----- Exercise inputs -----
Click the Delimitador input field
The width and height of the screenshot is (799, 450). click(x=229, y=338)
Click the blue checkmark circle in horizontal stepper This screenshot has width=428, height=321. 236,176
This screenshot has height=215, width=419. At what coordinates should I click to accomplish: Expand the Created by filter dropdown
-----
----- Exercise inputs -----
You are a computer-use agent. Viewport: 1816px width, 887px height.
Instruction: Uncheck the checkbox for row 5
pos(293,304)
-----
• To do: From the material above, set down exactly the lines starting at the one with "Click the Delimitador input field" and ending at the one with "This screenshot has height=215, width=419.", end lines included.

• Answer to the exercise:
Click the Delimitador input field
The width and height of the screenshot is (799, 450). click(x=229, y=338)
Click the blue checkmark circle in horizontal stepper This screenshot has width=428, height=321. 236,176
This screenshot has height=215, width=419. At what coordinates should I click to accomplish: Expand the Created by filter dropdown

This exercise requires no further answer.